GiNaC treats certain symbolic index pairs as dummy indices meaning that a summation over the index range is implied. Symbolic indices which are not dummy indices are called free indices. Numeric indices are neither dummy nor free indices.

To be recognized as a dummy index pair, the two indices must be of the same class and their value must be the same single symbol (an index like ‘2*n+1’ is never a dummy index). If the indices are of class varidx they must also be of opposite variance; if they are of class spinidx they must be both dotted or both undotted.
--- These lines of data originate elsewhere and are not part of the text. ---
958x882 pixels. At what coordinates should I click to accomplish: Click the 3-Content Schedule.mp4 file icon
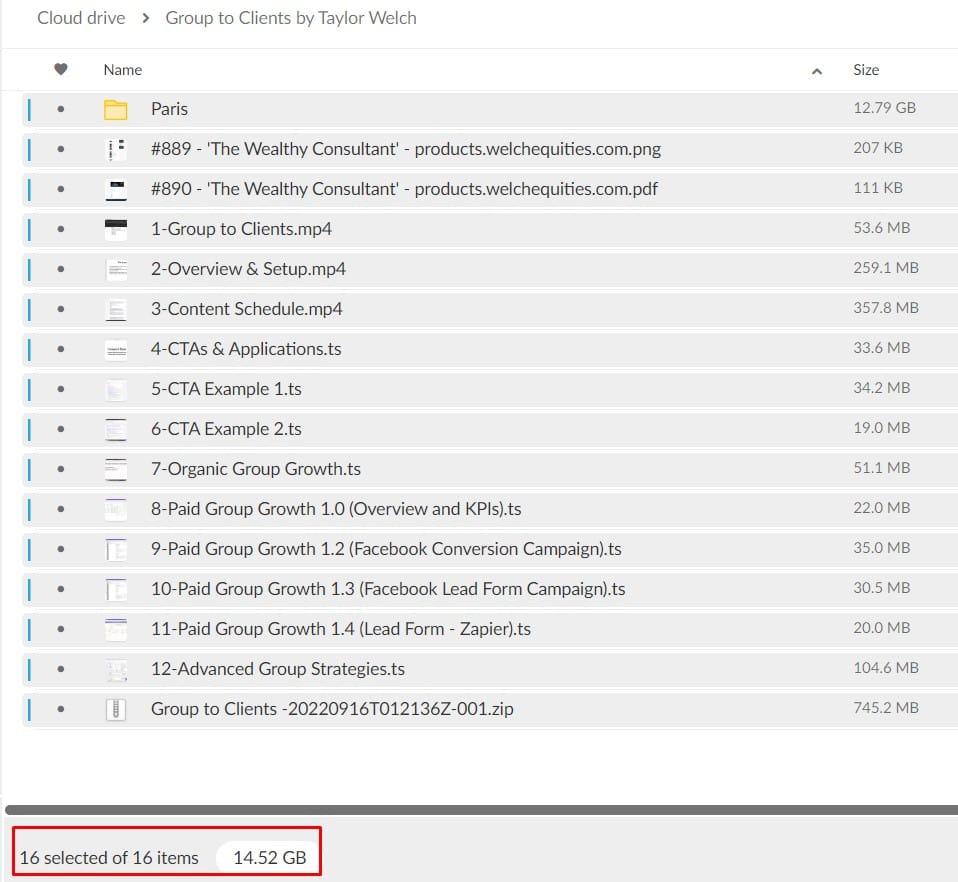(116, 309)
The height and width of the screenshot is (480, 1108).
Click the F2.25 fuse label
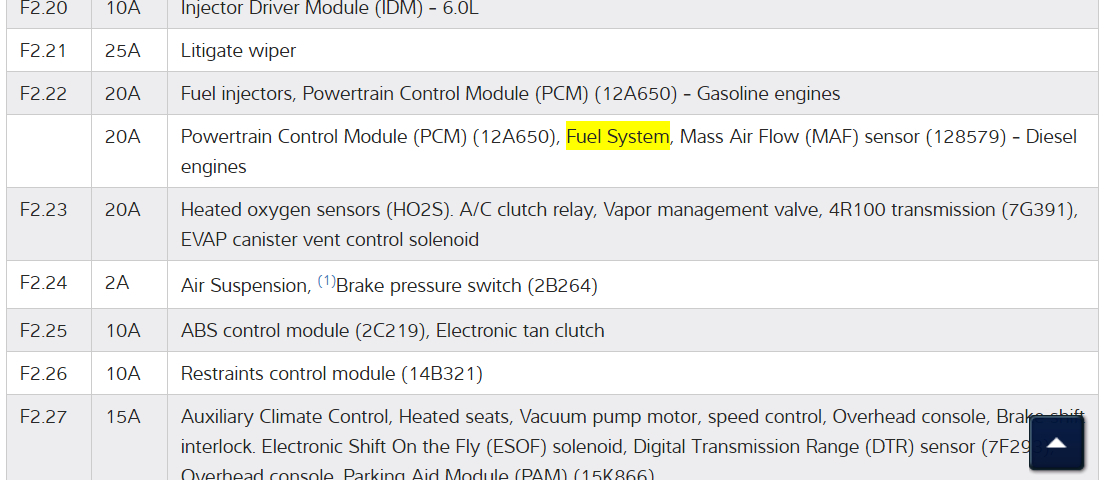pyautogui.click(x=43, y=330)
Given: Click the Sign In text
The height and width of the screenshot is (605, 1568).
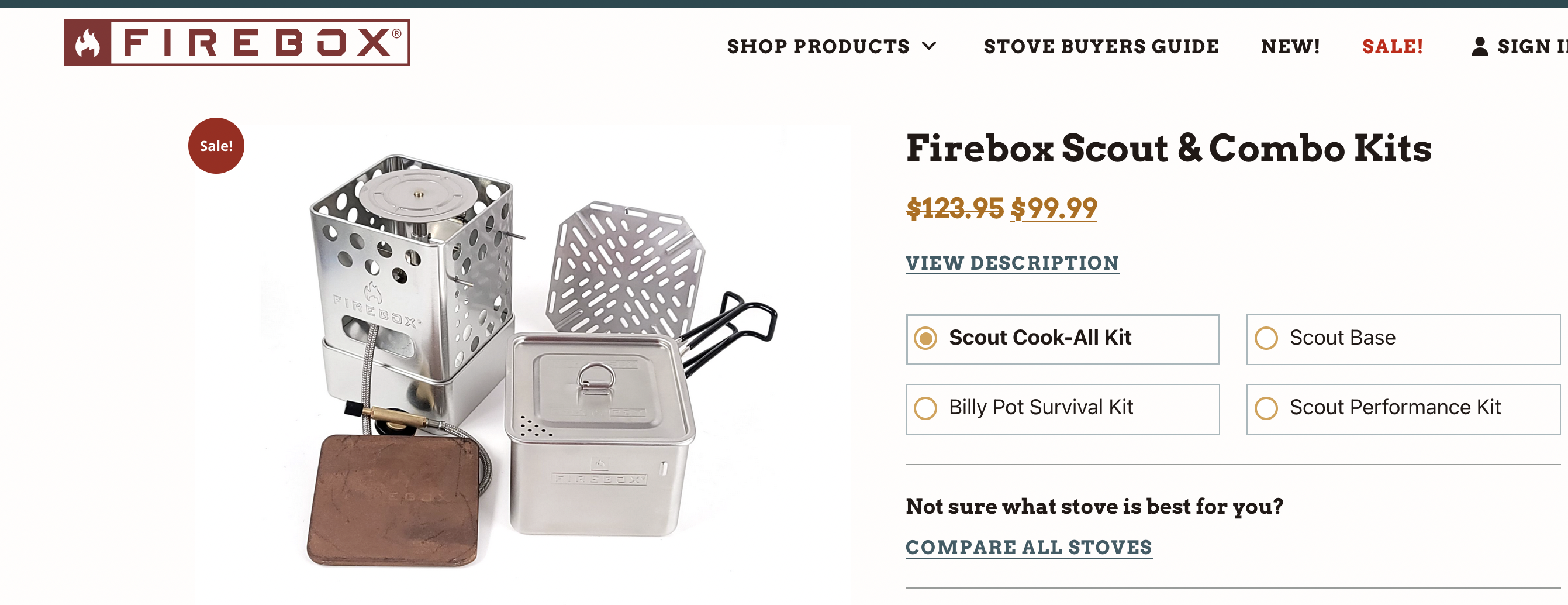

The method .get_free_indices() returns a vector containing the free indices of an expression. It also checks that the free indices of the terms of a sum are consistent:

{
    symbol A("A"), B("B"), C("C");

    symbol i_sym("i"), j_sym("j"), k_sym("k"), l_sym("l");
    idx i(i_sym, 3), j(j_sym, 3), k(k_sym, 3), l(l_sym, 3);

    ex e = indexed(A, i, j) * indexed(B, j, k) + indexed(C, k, l, i, l);
    cout << exprseq(e.get_free_indices()) << endl;
     // -> (.i,.k)
     // 'j' and 'l' are dummy indices

    symbol mu_sym("mu"), nu_sym("nu"), rho_sym("rho"), sigma_sym("sigma");
    varidx mu(mu_sym, 4), nu(nu_sym, 4), rho(rho_sym, 4), sigma(sigma_sym, 4);

    e = indexed(A, mu, nu) * indexed(B, nu.toggle_variance(), rho)
      + indexed(C, mu, sigma, rho, sigma.toggle_variance());
    cout << exprseq(e.get_free_indices()) << endl;
     // -> (~mu,~rho)
     // 'nu' is a dummy index, but 'sigma' is not

    e = indexed(A, mu, mu);
    cout << exprseq(e.get_free_indices()) << endl;
     // -> (~mu)
     // 'mu' is not a dummy index because it appears twice with the same
     // variance

    e = indexed(A, mu, nu) + 42;
    cout << exprseq(e.get_free_indices()) << endl; // ERROR
     // this will throw an exception:
     // "add::get_free_indices: inconsistent indices in sum"
}

A dummy index summation like a.i b~i can be expanded for indices with numeric dimensions (e.g. 3) into the explicit sum like a.1 b~1 + a.2 b~2 + a.3 b~3. This is performed by the function

    ex expand_dummy_sum(const ex & e, bool subs_idx = false);

which takes an expression e and returns the expanded sum for all dummy indices with numeric dimensions. If the parameter subs_idx is set to true then all substitutions are made by idx class indices, i.e. without variance. In this case the above sum a.i b~i will be expanded to a.1 b.1 + a.2 b.2 + a.3 b.3.